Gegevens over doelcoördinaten
....

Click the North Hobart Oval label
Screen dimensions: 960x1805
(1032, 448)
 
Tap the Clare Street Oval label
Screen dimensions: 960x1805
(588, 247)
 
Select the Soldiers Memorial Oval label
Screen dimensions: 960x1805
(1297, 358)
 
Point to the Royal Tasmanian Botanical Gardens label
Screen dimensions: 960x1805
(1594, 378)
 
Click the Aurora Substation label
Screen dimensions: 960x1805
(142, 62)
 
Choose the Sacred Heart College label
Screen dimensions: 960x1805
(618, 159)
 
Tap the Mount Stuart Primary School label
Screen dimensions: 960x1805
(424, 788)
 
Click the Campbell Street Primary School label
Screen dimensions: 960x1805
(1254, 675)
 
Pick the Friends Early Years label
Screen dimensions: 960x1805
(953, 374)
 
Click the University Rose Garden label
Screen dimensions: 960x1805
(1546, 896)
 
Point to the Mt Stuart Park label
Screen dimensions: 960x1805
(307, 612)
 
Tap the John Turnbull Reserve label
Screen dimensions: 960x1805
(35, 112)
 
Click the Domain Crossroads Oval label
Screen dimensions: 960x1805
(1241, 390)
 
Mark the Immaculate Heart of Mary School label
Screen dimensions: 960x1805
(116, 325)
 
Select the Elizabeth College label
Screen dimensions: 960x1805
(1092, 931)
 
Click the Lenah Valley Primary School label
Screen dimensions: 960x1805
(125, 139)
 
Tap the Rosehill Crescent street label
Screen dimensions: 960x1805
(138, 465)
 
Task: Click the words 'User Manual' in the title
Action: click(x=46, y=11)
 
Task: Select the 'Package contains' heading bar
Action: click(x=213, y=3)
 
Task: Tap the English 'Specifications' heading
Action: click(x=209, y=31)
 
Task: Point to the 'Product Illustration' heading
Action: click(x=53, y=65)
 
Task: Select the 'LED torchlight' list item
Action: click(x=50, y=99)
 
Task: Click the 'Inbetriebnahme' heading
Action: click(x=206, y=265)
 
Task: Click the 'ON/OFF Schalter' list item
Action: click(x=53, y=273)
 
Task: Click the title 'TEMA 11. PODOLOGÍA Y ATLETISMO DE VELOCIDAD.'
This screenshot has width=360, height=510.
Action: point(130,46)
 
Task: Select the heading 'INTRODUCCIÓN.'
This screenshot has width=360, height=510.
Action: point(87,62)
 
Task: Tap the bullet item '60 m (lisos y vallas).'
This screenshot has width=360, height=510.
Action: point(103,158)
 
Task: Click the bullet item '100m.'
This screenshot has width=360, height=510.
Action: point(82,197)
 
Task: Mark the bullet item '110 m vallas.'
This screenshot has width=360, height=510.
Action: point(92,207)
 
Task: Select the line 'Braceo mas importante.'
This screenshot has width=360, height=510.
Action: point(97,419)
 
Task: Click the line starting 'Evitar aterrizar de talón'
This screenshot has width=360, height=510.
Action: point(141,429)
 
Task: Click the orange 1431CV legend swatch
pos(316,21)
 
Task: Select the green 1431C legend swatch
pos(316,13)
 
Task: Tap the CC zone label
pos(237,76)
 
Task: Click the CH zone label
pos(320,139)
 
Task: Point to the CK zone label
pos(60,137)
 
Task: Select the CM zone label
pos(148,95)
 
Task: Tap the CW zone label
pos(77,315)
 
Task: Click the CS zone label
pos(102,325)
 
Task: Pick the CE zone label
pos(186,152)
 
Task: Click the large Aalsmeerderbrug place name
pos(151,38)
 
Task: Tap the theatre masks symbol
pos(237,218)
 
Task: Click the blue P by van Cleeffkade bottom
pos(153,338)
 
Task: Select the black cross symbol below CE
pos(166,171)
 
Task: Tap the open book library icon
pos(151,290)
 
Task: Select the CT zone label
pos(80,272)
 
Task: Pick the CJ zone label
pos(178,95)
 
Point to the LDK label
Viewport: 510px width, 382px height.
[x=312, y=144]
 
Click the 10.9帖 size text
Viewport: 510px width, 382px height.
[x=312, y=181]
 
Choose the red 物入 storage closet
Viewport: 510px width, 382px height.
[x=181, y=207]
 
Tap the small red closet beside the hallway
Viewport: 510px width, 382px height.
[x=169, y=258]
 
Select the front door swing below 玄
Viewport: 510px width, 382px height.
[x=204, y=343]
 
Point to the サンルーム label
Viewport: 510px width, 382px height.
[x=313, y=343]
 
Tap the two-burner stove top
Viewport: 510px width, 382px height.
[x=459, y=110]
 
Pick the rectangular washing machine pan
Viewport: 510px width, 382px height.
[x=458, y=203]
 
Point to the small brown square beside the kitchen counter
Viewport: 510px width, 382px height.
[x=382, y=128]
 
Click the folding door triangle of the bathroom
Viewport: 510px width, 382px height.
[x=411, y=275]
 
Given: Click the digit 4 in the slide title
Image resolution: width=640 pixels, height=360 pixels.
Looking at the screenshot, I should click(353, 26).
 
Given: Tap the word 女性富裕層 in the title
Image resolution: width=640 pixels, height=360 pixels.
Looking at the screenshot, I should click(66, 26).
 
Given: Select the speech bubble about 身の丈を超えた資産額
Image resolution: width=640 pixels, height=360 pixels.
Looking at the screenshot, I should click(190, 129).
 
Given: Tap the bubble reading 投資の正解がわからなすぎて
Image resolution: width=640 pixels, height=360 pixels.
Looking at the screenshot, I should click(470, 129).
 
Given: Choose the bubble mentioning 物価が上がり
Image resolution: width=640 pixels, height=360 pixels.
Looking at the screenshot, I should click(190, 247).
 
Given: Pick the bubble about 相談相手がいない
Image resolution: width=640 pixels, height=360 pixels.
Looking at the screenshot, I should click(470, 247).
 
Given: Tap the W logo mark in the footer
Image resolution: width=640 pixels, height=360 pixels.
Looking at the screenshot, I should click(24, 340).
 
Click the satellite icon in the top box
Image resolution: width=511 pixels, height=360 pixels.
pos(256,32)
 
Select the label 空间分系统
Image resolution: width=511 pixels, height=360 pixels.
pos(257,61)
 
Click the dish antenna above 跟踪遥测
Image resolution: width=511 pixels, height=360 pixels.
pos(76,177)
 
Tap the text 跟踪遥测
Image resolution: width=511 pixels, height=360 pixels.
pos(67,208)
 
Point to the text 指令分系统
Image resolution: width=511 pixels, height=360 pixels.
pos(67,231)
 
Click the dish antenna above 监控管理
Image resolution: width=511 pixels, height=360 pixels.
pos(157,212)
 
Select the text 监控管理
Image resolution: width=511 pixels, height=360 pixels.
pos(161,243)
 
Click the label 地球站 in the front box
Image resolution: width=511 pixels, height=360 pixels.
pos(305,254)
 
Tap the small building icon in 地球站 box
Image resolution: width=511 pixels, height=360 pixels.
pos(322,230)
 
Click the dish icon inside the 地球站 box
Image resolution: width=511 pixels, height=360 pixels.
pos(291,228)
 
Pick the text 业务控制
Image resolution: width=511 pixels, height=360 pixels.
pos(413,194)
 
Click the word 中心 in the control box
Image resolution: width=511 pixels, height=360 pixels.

....

● **OPDRACHT**
Citeer alle gegevens hierboven letterlijk, regel voor regel en zonder iets weg te laten.

● **UITGEWERKTE OPLOSSING**
Click the North Hobart Oval label
Screen dimensions: 960x1805
(1032, 448)
 
Tap the Clare Street Oval label
Screen dimensions: 960x1805
(588, 247)
 
Select the Soldiers Memorial Oval label
Screen dimensions: 960x1805
(1297, 358)
 
Point to the Royal Tasmanian Botanical Gardens label
Screen dimensions: 960x1805
(1594, 378)
 
Click the Aurora Substation label
Screen dimensions: 960x1805
(142, 62)
 
Choose the Sacred Heart College label
Screen dimensions: 960x1805
(618, 159)
 
Tap the Mount Stuart Primary School label
Screen dimensions: 960x1805
(424, 788)
 
Click the Campbell Street Primary School label
Screen dimensions: 960x1805
(1254, 675)
 
Pick the Friends Early Years label
Screen dimensions: 960x1805
(953, 374)
 
Click the University Rose Garden label
Screen dimensions: 960x1805
(1546, 896)
 
Point to the Mt Stuart Park label
Screen dimensions: 960x1805
(307, 612)
 
Tap the John Turnbull Reserve label
Screen dimensions: 960x1805
(35, 112)
 
Click the Domain Crossroads Oval label
Screen dimensions: 960x1805
(1241, 390)
 
Mark the Immaculate Heart of Mary School label
Screen dimensions: 960x1805
(116, 325)
 
Select the Elizabeth College label
Screen dimensions: 960x1805
(1092, 931)
 
Click the Lenah Valley Primary School label
Screen dimensions: 960x1805
(125, 139)
 
Tap the Rosehill Crescent street label
Screen dimensions: 960x1805
(138, 465)
 
Task: Click the words 'User Manual' in the title
Action: click(x=46, y=11)
 
Task: Select the 'Package contains' heading bar
Action: click(x=213, y=3)
 
Task: Tap the English 'Specifications' heading
Action: click(x=209, y=31)
 
Task: Point to the 'Product Illustration' heading
Action: click(x=53, y=65)
 
Task: Select the 'LED torchlight' list item
Action: click(x=50, y=99)
 
Task: Click the 'Inbetriebnahme' heading
Action: click(x=206, y=265)
 
Task: Click the 'ON/OFF Schalter' list item
Action: click(x=53, y=273)
 
Task: Click the title 'TEMA 11. PODOLOGÍA Y ATLETISMO DE VELOCIDAD.'
This screenshot has width=360, height=510.
Action: point(130,46)
 
Task: Select the heading 'INTRODUCCIÓN.'
This screenshot has width=360, height=510.
Action: point(87,62)
 
Task: Tap the bullet item '60 m (lisos y vallas).'
This screenshot has width=360, height=510.
Action: point(103,158)
 
Task: Click the bullet item '100m.'
This screenshot has width=360, height=510.
Action: point(82,197)
 
Task: Mark the bullet item '110 m vallas.'
This screenshot has width=360, height=510.
Action: point(92,207)
 
Task: Select the line 'Braceo mas importante.'
This screenshot has width=360, height=510.
Action: point(97,419)
 
Task: Click the line starting 'Evitar aterrizar de talón'
This screenshot has width=360, height=510.
Action: point(141,429)
 
Task: Click the orange 1431CV legend swatch
pos(316,21)
 
Task: Select the green 1431C legend swatch
pos(316,13)
 
Task: Tap the CC zone label
pos(237,76)
 
Task: Click the CH zone label
pos(320,139)
 
Task: Point to the CK zone label
pos(60,137)
 
Task: Select the CM zone label
pos(148,95)
 
Task: Tap the CW zone label
pos(77,315)
 
Task: Click the CS zone label
pos(102,325)
 
Task: Pick the CE zone label
pos(186,152)
 
Task: Click the large Aalsmeerderbrug place name
pos(151,38)
 
Task: Tap the theatre masks symbol
pos(237,218)
 
Task: Click the blue P by van Cleeffkade bottom
pos(153,338)
 
Task: Select the black cross symbol below CE
pos(166,171)
 
Task: Tap the open book library icon
pos(151,290)
 
Task: Select the CT zone label
pos(80,272)
 
Task: Pick the CJ zone label
pos(178,95)
 
Point to the LDK label
Viewport: 510px width, 382px height.
[x=312, y=144]
 
Click the 10.9帖 size text
Viewport: 510px width, 382px height.
[x=312, y=181]
 
Choose the red 物入 storage closet
Viewport: 510px width, 382px height.
[x=181, y=207]
 
Tap the small red closet beside the hallway
Viewport: 510px width, 382px height.
[x=169, y=258]
 
Select the front door swing below 玄
Viewport: 510px width, 382px height.
[x=204, y=343]
 
Point to the サンルーム label
Viewport: 510px width, 382px height.
[x=313, y=343]
 
Tap the two-burner stove top
Viewport: 510px width, 382px height.
[x=459, y=110]
 
Pick the rectangular washing machine pan
Viewport: 510px width, 382px height.
[x=458, y=203]
 
Point to the small brown square beside the kitchen counter
Viewport: 510px width, 382px height.
[x=382, y=128]
 
Click the folding door triangle of the bathroom
Viewport: 510px width, 382px height.
[x=411, y=275]
 
Given: Click the digit 4 in the slide title
Image resolution: width=640 pixels, height=360 pixels.
Looking at the screenshot, I should click(353, 26).
 
Given: Tap the word 女性富裕層 in the title
Image resolution: width=640 pixels, height=360 pixels.
Looking at the screenshot, I should click(66, 26).
 
Given: Select the speech bubble about 身の丈を超えた資産額
Image resolution: width=640 pixels, height=360 pixels.
Looking at the screenshot, I should click(190, 129).
 
Given: Tap the bubble reading 投資の正解がわからなすぎて
Image resolution: width=640 pixels, height=360 pixels.
Looking at the screenshot, I should click(470, 129).
 
Given: Choose the bubble mentioning 物価が上がり
Image resolution: width=640 pixels, height=360 pixels.
Looking at the screenshot, I should click(190, 247).
 
Given: Pick the bubble about 相談相手がいない
Image resolution: width=640 pixels, height=360 pixels.
Looking at the screenshot, I should click(470, 247).
 
Given: Tap the W logo mark in the footer
Image resolution: width=640 pixels, height=360 pixels.
Looking at the screenshot, I should click(24, 340).
 
Click the satellite icon in the top box
Image resolution: width=511 pixels, height=360 pixels.
pos(256,32)
 
Select the label 空间分系统
Image resolution: width=511 pixels, height=360 pixels.
pos(257,61)
 
Click the dish antenna above 跟踪遥测
Image resolution: width=511 pixels, height=360 pixels.
pos(76,177)
 
Tap the text 跟踪遥测
Image resolution: width=511 pixels, height=360 pixels.
pos(67,208)
 
Point to the text 指令分系统
Image resolution: width=511 pixels, height=360 pixels.
pos(67,231)
 
Click the dish antenna above 监控管理
Image resolution: width=511 pixels, height=360 pixels.
pos(157,212)
 
Select the text 监控管理
Image resolution: width=511 pixels, height=360 pixels.
pos(161,243)
 
Click the label 地球站 in the front box
Image resolution: width=511 pixels, height=360 pixels.
pos(305,254)
 
Tap the small building icon in 地球站 box
Image resolution: width=511 pixels, height=360 pixels.
pos(322,230)
 
Click the dish icon inside the 地球站 box
Image resolution: width=511 pixels, height=360 pixels.
pos(291,228)
 
Pick the text 业务控制
Image resolution: width=511 pixels, height=360 pixels.
pos(413,194)
 
Click the word 中心 in the control box
Image resolution: width=511 pixels, height=360 pixels.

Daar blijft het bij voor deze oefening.